Content starts

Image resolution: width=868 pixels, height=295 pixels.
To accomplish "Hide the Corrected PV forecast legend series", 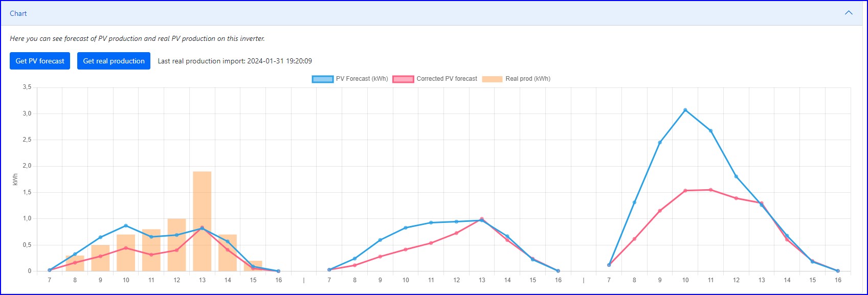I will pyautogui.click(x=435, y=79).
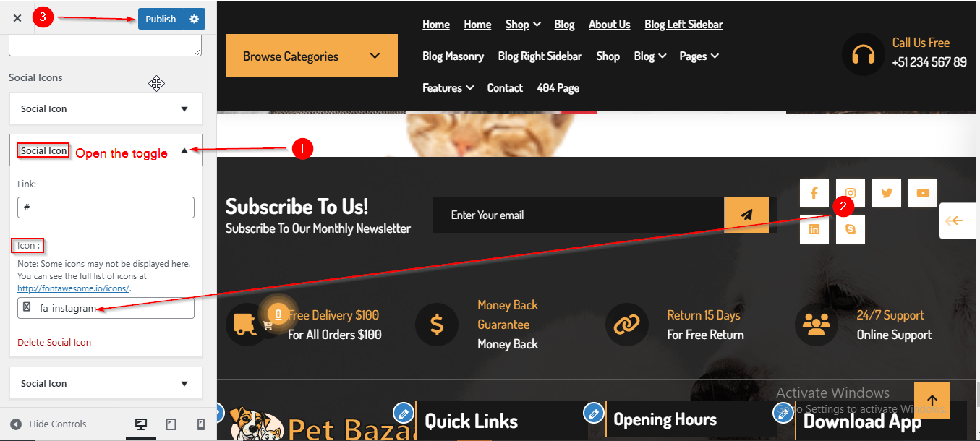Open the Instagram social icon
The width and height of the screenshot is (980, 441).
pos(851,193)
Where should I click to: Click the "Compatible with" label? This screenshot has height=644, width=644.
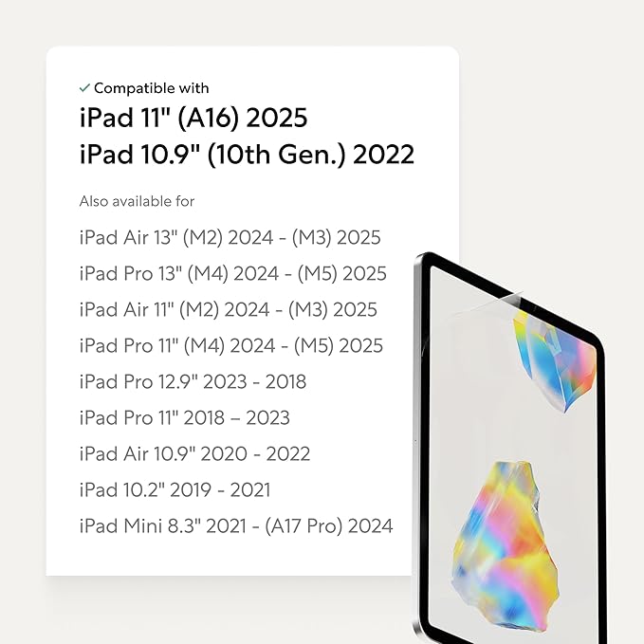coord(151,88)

Content ends
Content starts

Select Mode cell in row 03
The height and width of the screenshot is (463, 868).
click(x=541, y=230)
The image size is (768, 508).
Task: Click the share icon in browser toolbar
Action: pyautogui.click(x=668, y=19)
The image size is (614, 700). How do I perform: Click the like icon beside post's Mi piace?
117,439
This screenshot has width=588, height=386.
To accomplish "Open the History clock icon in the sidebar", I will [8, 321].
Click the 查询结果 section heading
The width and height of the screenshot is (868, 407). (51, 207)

Content ends

*Task objective*
Starting at the line above that holds "Select Mode cell in row 03" and ending at the line that holds "This screenshot has width=588, height=386.", transcribe each line exactly and include no other lines.

*Answer to this exercise*
Select Mode cell in row 03
The height and width of the screenshot is (463, 868).
click(x=541, y=230)
The image size is (768, 508).
Task: Click the share icon in browser toolbar
Action: pyautogui.click(x=668, y=19)
The image size is (614, 700). How do I perform: Click the like icon beside post's Mi piace?
117,439
This screenshot has width=588, height=386.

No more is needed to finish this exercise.